Start of Data under study
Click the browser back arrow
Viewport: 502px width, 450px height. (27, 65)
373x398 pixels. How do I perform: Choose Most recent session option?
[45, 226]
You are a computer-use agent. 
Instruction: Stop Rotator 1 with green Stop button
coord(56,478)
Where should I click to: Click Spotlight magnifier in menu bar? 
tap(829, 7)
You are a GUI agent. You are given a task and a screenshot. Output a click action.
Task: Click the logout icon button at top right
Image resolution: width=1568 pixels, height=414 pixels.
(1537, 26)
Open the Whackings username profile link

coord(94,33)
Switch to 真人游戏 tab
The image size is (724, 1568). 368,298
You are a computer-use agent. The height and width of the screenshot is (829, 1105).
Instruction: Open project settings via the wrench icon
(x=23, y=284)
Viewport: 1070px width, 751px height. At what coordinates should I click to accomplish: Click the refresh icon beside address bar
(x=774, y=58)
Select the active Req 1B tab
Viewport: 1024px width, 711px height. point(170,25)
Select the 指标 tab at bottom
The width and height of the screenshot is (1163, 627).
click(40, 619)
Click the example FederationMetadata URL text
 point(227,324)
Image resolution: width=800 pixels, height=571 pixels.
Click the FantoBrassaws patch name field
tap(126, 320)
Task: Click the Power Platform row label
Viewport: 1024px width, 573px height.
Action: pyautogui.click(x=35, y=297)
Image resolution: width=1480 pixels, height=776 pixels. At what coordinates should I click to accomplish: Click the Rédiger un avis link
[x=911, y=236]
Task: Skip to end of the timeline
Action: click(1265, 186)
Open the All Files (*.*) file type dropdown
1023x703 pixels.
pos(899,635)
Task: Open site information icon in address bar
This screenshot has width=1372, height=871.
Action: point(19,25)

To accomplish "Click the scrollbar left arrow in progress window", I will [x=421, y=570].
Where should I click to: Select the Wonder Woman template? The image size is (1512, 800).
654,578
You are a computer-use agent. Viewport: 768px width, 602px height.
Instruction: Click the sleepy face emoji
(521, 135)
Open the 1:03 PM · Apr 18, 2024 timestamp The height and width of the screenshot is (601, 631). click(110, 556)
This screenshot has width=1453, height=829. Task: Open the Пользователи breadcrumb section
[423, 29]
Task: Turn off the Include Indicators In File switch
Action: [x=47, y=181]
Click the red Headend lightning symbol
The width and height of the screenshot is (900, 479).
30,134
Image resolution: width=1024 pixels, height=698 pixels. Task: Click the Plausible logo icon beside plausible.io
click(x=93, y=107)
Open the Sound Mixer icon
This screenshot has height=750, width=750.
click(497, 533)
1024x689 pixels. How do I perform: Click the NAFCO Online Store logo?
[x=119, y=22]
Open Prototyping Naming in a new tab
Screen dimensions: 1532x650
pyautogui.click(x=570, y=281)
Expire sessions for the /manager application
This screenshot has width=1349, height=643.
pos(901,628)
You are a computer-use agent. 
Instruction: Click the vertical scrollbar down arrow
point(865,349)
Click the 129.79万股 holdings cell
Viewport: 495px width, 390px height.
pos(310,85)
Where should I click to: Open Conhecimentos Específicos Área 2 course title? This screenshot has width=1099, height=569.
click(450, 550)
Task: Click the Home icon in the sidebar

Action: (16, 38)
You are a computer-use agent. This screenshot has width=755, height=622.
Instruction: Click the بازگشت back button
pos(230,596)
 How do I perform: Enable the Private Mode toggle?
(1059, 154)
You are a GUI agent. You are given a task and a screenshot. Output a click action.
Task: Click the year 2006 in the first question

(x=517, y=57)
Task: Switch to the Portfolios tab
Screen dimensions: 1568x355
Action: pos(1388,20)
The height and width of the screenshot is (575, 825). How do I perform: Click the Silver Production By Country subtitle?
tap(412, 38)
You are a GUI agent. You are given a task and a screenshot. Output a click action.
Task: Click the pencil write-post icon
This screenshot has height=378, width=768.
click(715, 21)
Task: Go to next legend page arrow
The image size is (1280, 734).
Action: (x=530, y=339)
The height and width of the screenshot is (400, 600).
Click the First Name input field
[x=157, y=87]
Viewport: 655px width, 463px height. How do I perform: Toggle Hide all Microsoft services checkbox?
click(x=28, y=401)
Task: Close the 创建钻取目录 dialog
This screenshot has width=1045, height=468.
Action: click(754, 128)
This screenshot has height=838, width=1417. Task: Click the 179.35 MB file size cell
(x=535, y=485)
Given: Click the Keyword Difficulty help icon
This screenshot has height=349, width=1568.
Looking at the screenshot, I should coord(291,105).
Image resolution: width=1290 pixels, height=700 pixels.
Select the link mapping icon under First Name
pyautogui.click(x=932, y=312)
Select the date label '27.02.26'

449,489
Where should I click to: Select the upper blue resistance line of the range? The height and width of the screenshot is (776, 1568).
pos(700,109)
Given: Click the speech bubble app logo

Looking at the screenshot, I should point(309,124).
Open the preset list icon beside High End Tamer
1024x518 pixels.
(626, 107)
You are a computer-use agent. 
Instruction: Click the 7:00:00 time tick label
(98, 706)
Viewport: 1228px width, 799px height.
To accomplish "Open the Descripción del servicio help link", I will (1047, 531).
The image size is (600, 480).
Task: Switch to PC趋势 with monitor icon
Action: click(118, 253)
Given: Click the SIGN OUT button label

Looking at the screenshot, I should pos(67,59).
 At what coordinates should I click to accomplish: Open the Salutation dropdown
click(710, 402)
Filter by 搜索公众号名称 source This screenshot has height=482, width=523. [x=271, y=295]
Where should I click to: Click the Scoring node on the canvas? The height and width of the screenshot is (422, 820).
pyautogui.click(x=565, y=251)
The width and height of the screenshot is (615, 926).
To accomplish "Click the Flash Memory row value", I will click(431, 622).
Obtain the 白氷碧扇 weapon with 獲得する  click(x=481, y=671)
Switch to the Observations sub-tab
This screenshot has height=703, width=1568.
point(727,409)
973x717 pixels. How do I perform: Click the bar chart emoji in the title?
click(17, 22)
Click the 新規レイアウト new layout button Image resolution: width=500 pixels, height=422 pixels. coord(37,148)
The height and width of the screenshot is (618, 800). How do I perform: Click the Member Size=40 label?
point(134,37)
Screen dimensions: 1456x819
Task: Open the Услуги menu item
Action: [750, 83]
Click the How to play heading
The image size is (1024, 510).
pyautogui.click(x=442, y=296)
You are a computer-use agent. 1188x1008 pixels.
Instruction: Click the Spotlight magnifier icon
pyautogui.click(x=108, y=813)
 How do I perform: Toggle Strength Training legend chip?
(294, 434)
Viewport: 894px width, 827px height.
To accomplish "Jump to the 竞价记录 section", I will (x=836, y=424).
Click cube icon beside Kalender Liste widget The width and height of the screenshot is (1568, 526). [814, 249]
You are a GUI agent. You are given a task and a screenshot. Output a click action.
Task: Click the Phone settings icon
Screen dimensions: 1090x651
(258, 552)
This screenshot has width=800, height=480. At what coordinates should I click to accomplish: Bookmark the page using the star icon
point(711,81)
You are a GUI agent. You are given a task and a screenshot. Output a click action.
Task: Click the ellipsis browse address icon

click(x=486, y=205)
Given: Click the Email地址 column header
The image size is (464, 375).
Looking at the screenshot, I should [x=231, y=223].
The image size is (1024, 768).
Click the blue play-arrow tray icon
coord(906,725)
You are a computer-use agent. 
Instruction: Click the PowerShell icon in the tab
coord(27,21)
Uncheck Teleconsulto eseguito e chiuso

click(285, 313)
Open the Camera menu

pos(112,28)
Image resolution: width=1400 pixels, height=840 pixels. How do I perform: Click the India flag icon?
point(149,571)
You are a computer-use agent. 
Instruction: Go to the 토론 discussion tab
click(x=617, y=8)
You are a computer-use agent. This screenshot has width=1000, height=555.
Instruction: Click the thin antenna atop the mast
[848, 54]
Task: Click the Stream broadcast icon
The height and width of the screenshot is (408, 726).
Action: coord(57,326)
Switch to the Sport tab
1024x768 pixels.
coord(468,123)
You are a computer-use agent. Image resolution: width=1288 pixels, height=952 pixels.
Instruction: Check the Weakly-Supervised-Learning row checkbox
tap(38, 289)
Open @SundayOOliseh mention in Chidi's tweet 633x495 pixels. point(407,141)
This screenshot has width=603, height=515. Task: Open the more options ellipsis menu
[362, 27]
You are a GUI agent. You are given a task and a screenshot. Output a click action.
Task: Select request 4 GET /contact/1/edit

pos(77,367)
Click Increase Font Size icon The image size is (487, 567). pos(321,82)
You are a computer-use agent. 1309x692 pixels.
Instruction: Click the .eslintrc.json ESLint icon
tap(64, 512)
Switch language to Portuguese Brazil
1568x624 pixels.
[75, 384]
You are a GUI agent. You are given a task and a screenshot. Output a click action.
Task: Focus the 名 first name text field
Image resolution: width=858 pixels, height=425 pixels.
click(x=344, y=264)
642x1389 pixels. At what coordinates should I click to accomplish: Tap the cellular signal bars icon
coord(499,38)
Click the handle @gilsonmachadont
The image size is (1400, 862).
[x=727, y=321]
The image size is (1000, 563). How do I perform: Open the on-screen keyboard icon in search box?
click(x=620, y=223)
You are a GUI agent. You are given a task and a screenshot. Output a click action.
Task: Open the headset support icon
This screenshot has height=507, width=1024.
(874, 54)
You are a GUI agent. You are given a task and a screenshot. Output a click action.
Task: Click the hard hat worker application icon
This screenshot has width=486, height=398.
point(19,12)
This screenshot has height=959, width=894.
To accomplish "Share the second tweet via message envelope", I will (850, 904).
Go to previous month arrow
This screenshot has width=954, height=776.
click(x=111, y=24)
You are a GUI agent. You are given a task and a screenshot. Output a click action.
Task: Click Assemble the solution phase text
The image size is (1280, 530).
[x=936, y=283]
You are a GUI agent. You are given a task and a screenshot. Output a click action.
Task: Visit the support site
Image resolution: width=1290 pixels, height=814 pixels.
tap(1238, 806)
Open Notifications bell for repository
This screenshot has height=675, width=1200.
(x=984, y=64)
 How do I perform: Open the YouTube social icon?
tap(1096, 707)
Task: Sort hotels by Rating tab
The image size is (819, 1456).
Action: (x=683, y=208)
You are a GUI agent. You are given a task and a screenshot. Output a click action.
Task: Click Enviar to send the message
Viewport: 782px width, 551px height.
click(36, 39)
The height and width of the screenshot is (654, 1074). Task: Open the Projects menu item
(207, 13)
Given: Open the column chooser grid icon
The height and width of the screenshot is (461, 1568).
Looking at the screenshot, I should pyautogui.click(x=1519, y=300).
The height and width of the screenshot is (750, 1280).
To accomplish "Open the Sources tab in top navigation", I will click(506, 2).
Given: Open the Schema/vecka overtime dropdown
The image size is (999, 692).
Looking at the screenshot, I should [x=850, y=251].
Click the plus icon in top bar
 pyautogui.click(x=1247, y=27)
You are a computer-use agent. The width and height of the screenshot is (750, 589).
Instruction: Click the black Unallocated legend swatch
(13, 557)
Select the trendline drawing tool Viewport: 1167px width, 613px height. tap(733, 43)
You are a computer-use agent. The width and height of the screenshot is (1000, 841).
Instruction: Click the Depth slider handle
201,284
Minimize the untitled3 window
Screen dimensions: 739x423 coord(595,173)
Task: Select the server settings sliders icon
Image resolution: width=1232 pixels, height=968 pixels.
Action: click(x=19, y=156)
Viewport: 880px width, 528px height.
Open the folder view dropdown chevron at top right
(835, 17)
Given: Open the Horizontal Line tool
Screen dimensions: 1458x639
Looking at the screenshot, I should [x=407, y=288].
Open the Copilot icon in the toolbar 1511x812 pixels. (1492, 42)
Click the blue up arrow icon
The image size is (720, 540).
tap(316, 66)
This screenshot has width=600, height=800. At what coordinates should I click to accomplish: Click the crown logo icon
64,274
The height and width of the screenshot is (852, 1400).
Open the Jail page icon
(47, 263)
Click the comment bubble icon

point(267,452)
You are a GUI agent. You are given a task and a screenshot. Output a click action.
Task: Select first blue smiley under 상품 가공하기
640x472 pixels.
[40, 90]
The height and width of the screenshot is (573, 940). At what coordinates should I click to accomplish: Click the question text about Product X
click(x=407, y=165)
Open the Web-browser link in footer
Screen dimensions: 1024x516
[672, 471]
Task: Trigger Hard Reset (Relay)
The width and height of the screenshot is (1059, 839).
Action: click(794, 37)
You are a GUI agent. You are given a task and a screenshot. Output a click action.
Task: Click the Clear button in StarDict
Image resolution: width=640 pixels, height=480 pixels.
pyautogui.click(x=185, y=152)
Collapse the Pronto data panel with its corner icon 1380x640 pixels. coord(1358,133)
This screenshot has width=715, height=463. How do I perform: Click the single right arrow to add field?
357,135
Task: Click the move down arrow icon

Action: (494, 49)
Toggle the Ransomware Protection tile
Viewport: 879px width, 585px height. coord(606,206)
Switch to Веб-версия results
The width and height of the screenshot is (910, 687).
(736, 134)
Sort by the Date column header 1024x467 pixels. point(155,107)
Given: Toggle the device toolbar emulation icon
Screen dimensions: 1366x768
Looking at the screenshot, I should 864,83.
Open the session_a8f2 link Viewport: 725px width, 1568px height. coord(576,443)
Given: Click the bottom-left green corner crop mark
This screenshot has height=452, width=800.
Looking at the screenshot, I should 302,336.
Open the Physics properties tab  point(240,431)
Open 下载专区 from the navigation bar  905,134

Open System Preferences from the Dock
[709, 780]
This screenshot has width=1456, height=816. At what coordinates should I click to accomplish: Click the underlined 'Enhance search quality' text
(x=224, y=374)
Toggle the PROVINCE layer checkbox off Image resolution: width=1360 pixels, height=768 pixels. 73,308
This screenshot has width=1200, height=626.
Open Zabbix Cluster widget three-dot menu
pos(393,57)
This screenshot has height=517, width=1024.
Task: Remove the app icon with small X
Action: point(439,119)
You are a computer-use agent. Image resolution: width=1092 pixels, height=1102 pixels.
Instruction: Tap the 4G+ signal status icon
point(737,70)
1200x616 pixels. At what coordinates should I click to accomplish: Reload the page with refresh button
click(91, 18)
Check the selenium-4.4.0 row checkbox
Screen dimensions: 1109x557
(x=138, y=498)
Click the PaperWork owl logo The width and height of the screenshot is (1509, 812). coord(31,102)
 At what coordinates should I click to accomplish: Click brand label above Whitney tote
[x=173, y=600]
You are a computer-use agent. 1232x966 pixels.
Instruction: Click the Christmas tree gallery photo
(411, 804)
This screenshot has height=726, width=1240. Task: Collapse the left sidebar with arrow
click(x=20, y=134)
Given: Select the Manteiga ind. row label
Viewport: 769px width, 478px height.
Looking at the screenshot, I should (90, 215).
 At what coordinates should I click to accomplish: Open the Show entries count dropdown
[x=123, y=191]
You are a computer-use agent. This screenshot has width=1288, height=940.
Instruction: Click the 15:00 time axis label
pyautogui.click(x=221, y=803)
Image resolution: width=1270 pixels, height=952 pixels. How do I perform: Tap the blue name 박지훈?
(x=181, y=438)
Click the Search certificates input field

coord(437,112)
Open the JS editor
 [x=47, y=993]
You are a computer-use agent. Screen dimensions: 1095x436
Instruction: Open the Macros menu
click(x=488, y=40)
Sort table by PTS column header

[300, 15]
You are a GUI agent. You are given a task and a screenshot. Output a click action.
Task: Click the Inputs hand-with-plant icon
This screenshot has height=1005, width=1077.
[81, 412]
End of Data under study
## Problem
Please transcribe only the lines in the records above running from the line that has "Viewport: 1024px width, 573px height." through the line that has "has width=755, height=622.", both included, exactly as they appear.

## Reply to the task
Viewport: 1024px width, 573px height.
Action: pyautogui.click(x=35, y=297)
Image resolution: width=1480 pixels, height=776 pixels. At what coordinates should I click to accomplish: Click the Rédiger un avis link
[x=911, y=236]
Task: Skip to end of the timeline
Action: click(1265, 186)
Open the All Files (*.*) file type dropdown
1023x703 pixels.
pos(899,635)
Task: Open site information icon in address bar
This screenshot has width=1372, height=871.
Action: point(19,25)

To accomplish "Click the scrollbar left arrow in progress window", I will [x=421, y=570].
Where should I click to: Select the Wonder Woman template? The image size is (1512, 800).
654,578
You are a computer-use agent. Viewport: 768px width, 602px height.
Instruction: Click the sleepy face emoji
(521, 135)
Open the 1:03 PM · Apr 18, 2024 timestamp The height and width of the screenshot is (601, 631). click(110, 556)
This screenshot has width=1453, height=829. Task: Open the Пользователи breadcrumb section
[423, 29]
Task: Turn off the Include Indicators In File switch
Action: [x=47, y=181]
Click the red Headend lightning symbol
The width and height of the screenshot is (900, 479).
30,134
Image resolution: width=1024 pixels, height=698 pixels. Task: Click the Plausible logo icon beside plausible.io
click(x=93, y=107)
Open the Sound Mixer icon
This screenshot has height=750, width=750.
click(497, 533)
1024x689 pixels. How do I perform: Click the NAFCO Online Store logo?
[x=119, y=22]
Open Prototyping Naming in a new tab
Screen dimensions: 1532x650
pyautogui.click(x=570, y=281)
Expire sessions for the /manager application
This screenshot has width=1349, height=643.
pos(901,628)
You are a computer-use agent. 
Instruction: Click the vertical scrollbar down arrow
point(865,349)
Click the 129.79万股 holdings cell
Viewport: 495px width, 390px height.
pos(310,85)
Where should I click to: Open Conhecimentos Específicos Área 2 course title? This screenshot has width=1099, height=569.
click(450, 550)
Task: Click the Home icon in the sidebar

Action: (16, 38)
You are a computer-use agent. This screenshot has width=755, height=622.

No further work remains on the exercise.